Lawn is one of the main plants that suffers from dog abuse. Digging, urinating, and repeatedly running the same trail can do some damage. We have tried many different types of lawn at the Conservation Garden and one that we like is called Dog Tuff™ Grass. This grass is a low-water, warm-season grass that grows aggressively. This aggressive growing habit helps it stand up to traffic and self-repair relatively quickly. It also doesn’t need much mowing as it tends to grow laterally rather than vertically. The one word of caution with this grass is to make sure it has some sort of edging installed around it because it does spread quickly underground with its roots.
Vegetable gardens and dogs usually don’t mix very well. Large dogs left alone in the yard can really cause destruction if they are interested. One of the best things to do is install raised planting beds with hardscape paths and a decorative fence around the perimeter. The fence will help to keep the dogs out and act as a trellis for you to grow more plants on.

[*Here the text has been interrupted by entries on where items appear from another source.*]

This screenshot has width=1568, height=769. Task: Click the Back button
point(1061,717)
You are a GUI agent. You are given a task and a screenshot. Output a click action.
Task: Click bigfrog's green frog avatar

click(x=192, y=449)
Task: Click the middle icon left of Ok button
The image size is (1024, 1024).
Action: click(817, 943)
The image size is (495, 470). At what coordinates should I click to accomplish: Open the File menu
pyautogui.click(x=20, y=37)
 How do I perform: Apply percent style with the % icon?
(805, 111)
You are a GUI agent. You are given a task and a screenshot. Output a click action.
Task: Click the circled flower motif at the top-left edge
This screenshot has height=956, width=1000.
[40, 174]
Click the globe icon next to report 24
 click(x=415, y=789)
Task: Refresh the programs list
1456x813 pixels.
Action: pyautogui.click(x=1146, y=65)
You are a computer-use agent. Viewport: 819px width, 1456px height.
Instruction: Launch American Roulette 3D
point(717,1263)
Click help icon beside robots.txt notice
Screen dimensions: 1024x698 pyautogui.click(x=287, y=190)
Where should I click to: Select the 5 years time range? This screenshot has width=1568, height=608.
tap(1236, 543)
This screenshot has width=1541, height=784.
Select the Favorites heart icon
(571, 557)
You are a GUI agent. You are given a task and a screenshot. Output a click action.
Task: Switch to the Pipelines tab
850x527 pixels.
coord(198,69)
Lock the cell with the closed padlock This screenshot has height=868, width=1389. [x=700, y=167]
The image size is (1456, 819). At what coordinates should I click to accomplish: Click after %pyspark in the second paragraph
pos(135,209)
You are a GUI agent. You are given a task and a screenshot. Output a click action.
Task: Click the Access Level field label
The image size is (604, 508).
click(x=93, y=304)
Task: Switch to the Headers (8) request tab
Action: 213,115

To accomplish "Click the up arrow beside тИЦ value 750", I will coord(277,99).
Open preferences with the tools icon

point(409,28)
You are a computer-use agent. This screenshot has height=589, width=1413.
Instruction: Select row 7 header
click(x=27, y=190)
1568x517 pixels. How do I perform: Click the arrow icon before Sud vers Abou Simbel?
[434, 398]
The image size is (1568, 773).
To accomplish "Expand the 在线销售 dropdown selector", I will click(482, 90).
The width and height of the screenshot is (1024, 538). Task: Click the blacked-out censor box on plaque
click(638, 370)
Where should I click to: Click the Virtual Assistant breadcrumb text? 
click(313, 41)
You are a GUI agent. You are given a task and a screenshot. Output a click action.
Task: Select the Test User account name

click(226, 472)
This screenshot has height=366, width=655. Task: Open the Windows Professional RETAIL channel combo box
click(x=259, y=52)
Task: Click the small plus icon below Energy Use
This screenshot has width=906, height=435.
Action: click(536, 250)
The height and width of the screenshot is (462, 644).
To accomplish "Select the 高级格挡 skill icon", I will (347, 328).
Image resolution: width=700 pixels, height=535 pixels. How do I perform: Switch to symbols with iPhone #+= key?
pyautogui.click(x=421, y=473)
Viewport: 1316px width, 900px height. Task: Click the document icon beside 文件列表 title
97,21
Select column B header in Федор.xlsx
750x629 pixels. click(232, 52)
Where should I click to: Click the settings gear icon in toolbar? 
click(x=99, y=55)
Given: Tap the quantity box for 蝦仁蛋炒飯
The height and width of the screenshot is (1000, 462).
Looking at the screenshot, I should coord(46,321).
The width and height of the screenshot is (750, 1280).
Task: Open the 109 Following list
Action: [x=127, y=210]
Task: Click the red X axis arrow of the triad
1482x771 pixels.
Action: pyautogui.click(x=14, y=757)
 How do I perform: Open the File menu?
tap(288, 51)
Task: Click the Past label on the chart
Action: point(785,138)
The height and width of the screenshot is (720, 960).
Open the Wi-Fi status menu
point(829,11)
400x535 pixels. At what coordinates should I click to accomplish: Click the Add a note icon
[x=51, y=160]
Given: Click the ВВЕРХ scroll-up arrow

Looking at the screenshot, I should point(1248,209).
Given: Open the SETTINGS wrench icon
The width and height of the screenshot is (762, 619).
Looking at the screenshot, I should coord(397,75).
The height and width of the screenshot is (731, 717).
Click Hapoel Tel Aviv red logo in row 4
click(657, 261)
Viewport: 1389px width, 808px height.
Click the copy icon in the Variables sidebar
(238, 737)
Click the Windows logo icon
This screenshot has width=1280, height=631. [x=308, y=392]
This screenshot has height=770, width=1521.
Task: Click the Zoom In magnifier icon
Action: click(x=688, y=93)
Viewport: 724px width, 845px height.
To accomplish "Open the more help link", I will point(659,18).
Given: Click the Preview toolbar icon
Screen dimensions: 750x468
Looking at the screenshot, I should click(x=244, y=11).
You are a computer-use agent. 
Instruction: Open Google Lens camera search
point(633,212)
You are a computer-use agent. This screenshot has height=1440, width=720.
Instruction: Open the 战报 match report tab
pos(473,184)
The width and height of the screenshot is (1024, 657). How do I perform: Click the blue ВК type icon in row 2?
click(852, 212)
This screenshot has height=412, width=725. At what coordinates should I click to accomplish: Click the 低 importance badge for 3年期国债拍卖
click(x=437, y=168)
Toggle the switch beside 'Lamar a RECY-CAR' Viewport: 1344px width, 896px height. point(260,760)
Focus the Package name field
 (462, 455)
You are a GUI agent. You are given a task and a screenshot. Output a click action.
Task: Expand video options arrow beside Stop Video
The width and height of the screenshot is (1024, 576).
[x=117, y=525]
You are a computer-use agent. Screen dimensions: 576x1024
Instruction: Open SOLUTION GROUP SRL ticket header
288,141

In back yards, dogs love to use the same paths repeatedly and patrol the fence line. Instead of trying to make plants grow in these spots you can just give dogs the space they want. Instead of planting right up against the fence, leave a 2-foot gap that is mulched with bark. This gives them space to run the fence without damaging plants. Also, most side yards are just pass-through areas. Instead of lawn that doesn’t do well being walked on, try a hardscape path that your dog can use.
Plants that I have a found to be most dog proof are ornamental grasses, shrubs, and trees. I tend to keep most of the flowering perennials in the front yard where they can’t be trampled. The trick is to get the trees and shrubs big enough so your dog can’t do as much damage. The trees may also require a small cage around the trunks until they get big.